Al Gore? The guy who's the poster boy for climate change owns a huge mansion
that's incredibly inefficient in its energy use:

[http://www.snopes.com/politics/bush/house.asp](http://www.snopes.com/politics/bush/house.asp)

"In ONE MONTH ALONE this mansion consumes more energy than the average
American household in an ENTIRE YEAR. The average bill for electricity and
natural gas runs over $2,400.00 per month. In natural gas alone (which last
time we checked was a fossil fuel), this property consumes more than 20 times
the national average for an American home"

This doesn't even take into account the amount of fuel the guy burns on all of
his globe trotting talking about the evils of Global Warming. So yeah, there's
the deniers, but it's hard to take these people seriously who are talking
about the end of the world, yet are greatly adding to its demise.
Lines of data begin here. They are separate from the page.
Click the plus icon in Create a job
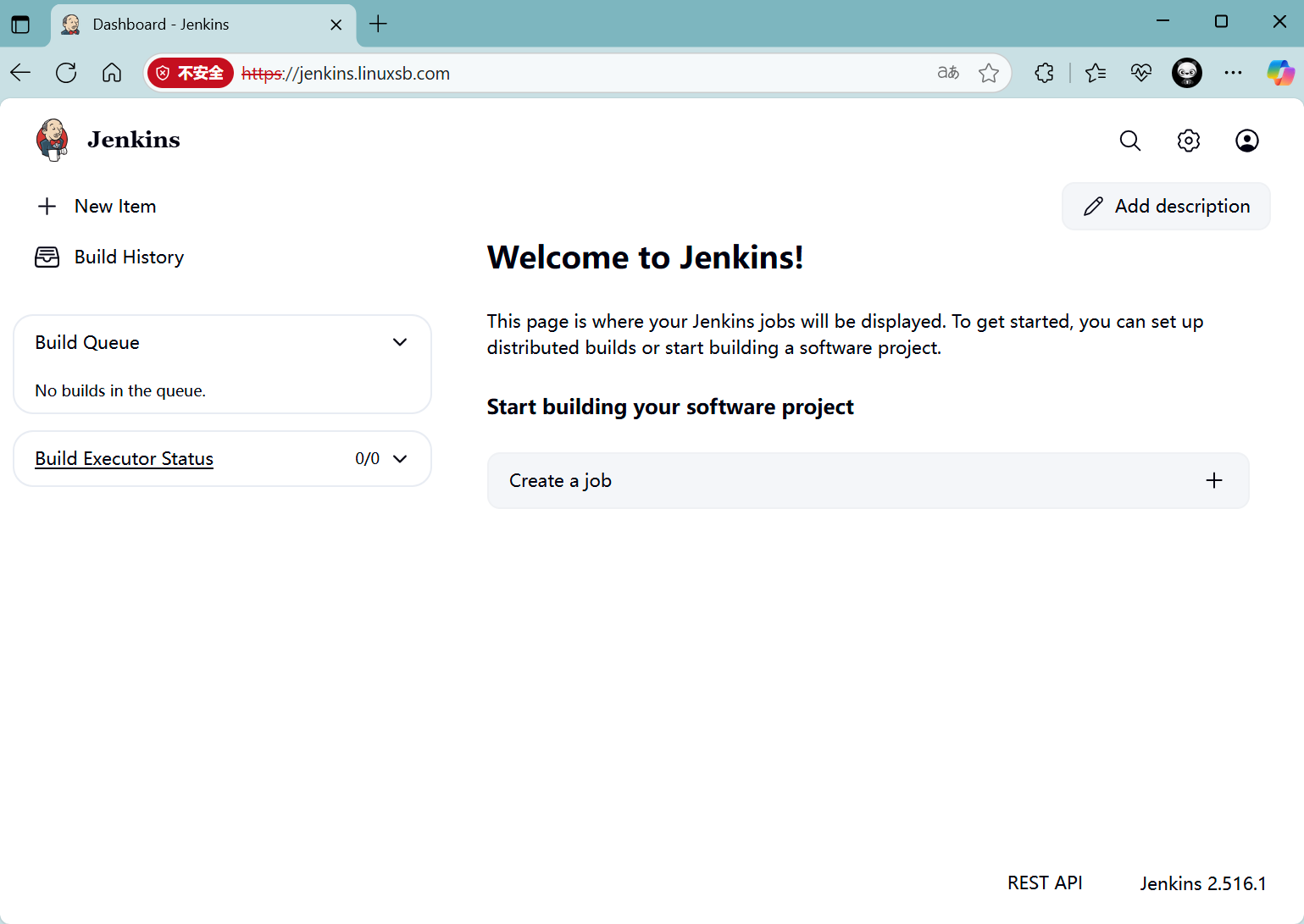This screenshot has width=1304, height=924. [1213, 481]
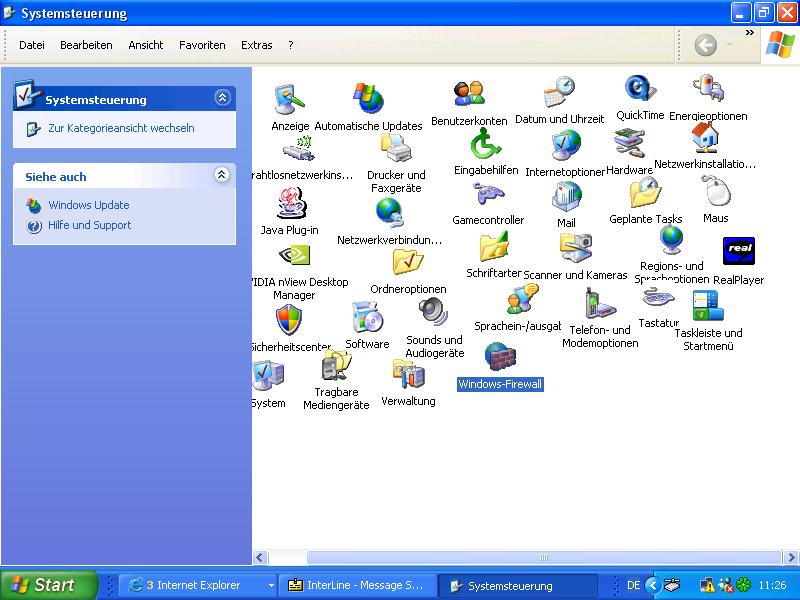
Task: Open the Extras menu
Action: tap(256, 45)
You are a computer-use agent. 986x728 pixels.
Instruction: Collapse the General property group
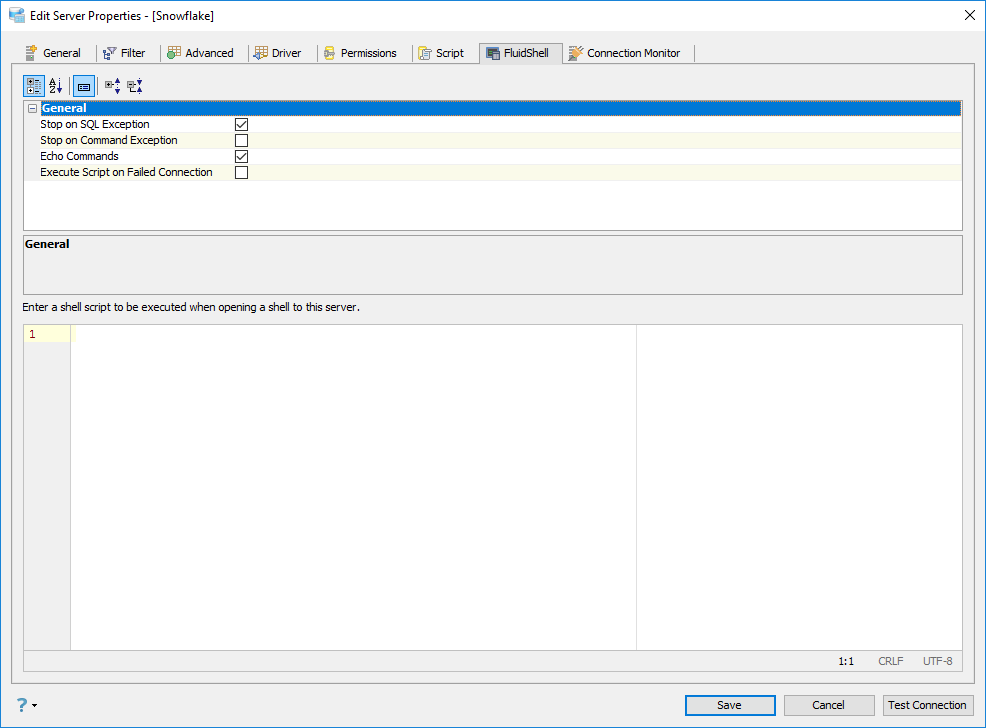click(x=33, y=108)
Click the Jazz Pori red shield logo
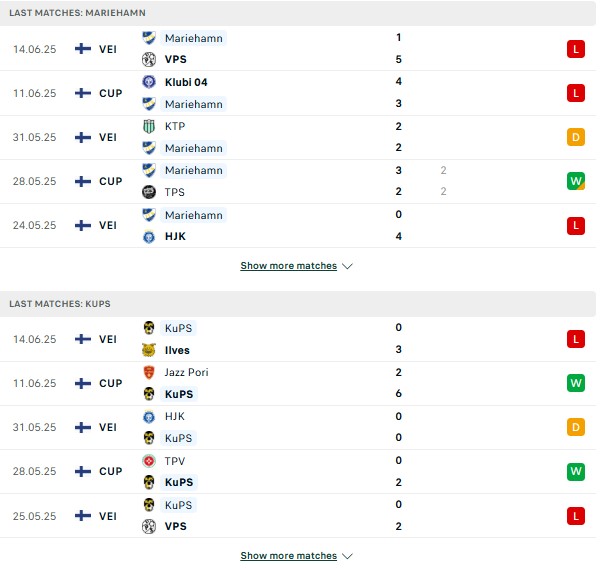 (x=149, y=372)
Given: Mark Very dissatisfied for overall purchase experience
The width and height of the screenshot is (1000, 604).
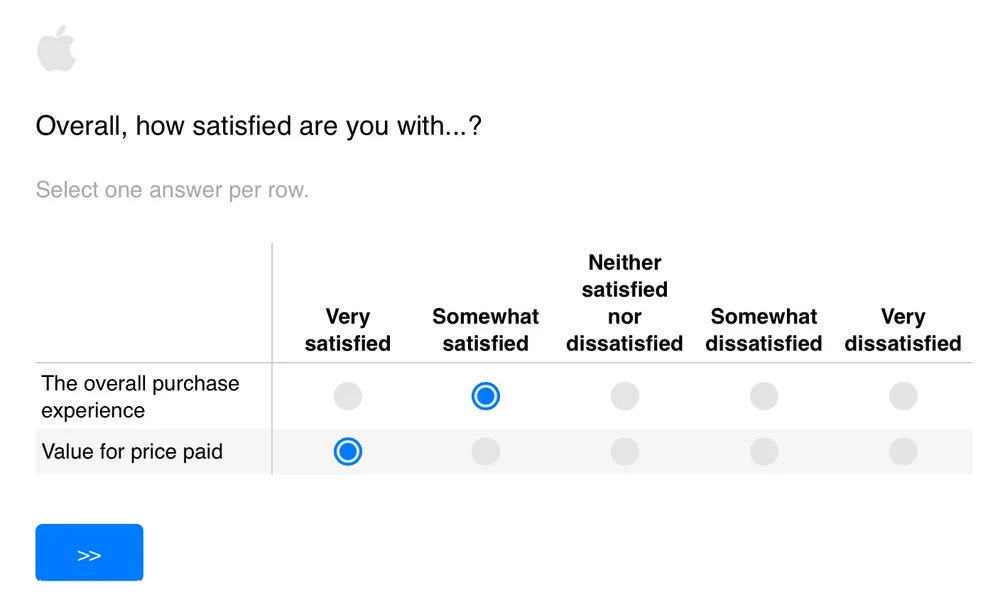Looking at the screenshot, I should tap(903, 396).
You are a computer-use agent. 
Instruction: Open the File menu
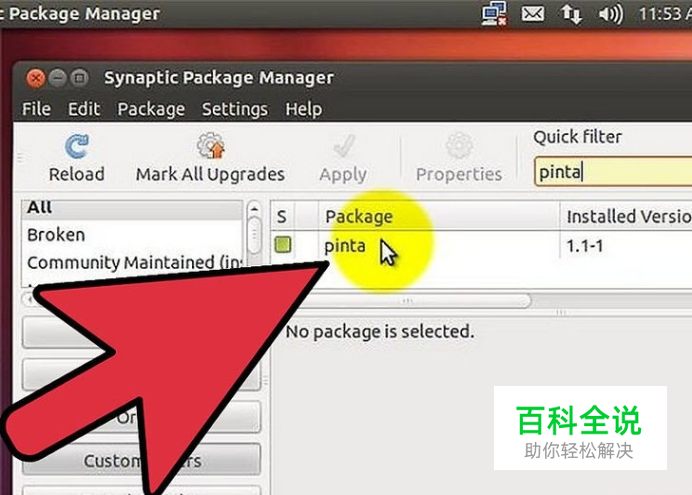[x=37, y=109]
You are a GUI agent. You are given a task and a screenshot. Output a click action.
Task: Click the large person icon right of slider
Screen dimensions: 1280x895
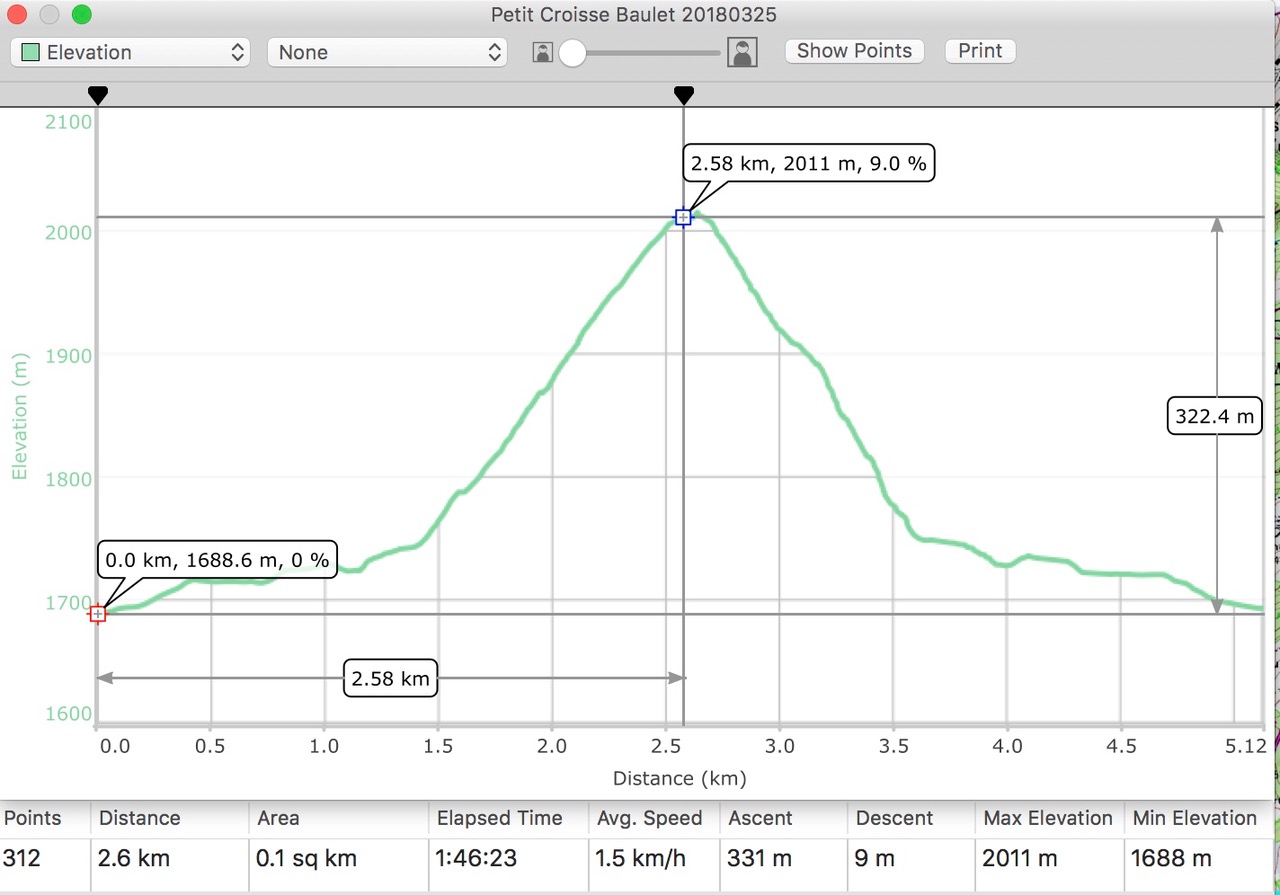[x=742, y=52]
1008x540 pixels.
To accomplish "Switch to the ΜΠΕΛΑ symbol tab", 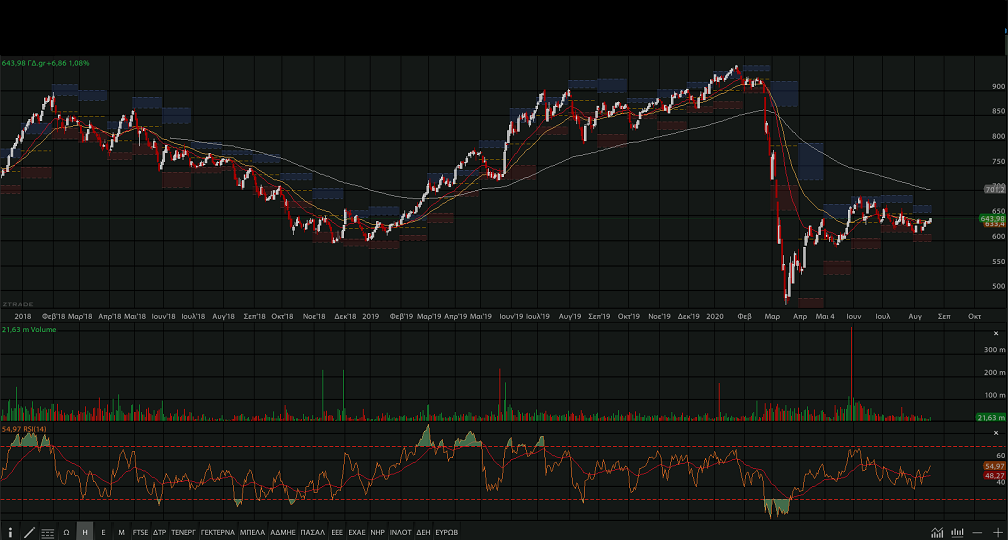I will click(252, 532).
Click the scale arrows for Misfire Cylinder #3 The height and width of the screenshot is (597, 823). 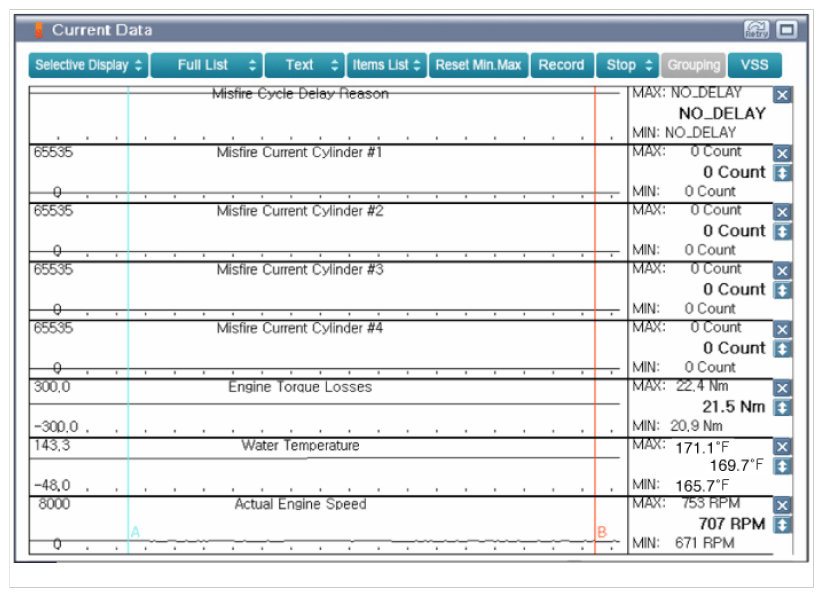pos(783,291)
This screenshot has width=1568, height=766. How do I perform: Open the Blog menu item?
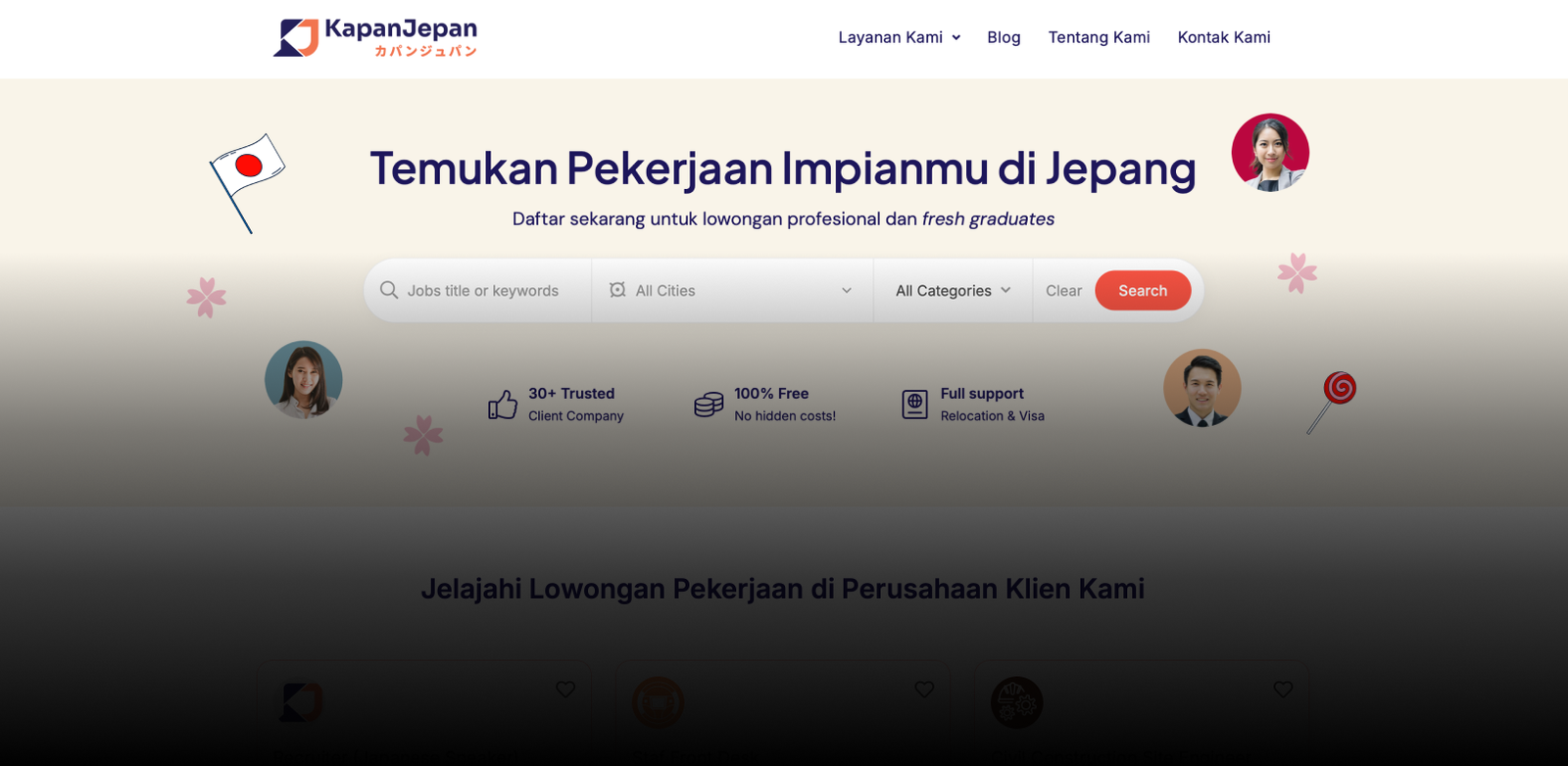[x=1004, y=37]

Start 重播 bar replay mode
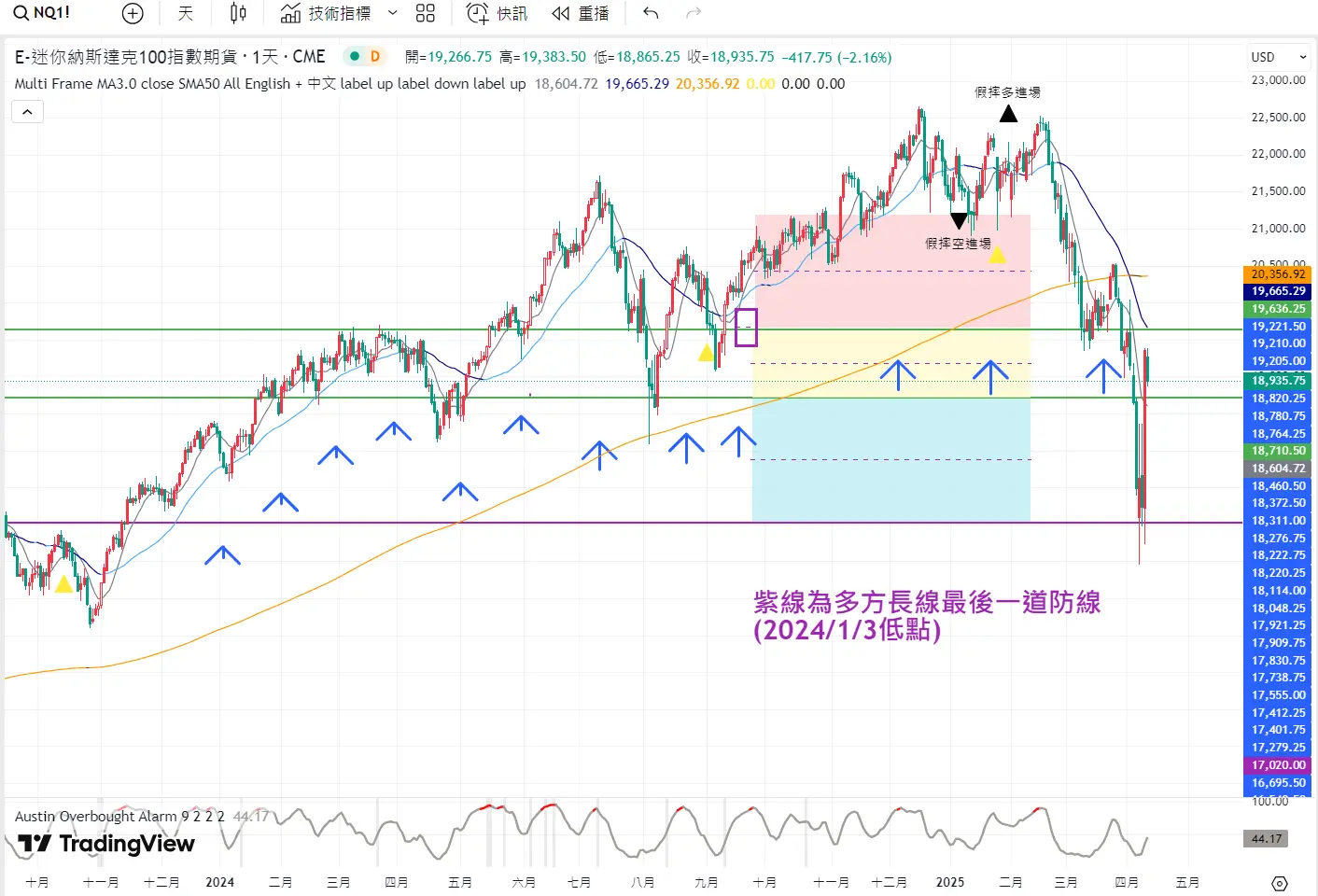(581, 13)
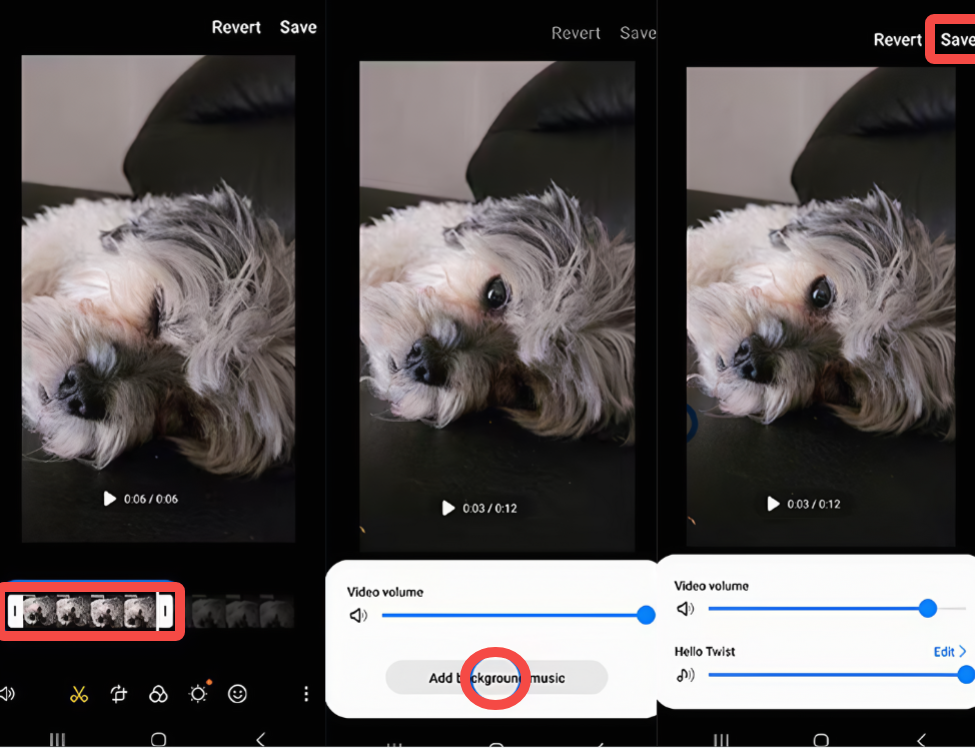Tap the highlighted Save button on right screen
The width and height of the screenshot is (975, 748).
click(955, 39)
I'm all for alternative energy sources, but when do you think you're going to
get solar to a point where's its more economically feasible? I just got an
estimate from a company last summer and to get a few panels installed and up
and running, it was around 40K up-front and then I would break even with the
energy savings in about 10 years.

Now think about low income families, you think they'd ever be able to afford
something like that? Add in the fact renewable resource companies keep going
bankrupt and I keep wondering when, if ever there will be a decent alternative
to actually mitigate the ongoing damage.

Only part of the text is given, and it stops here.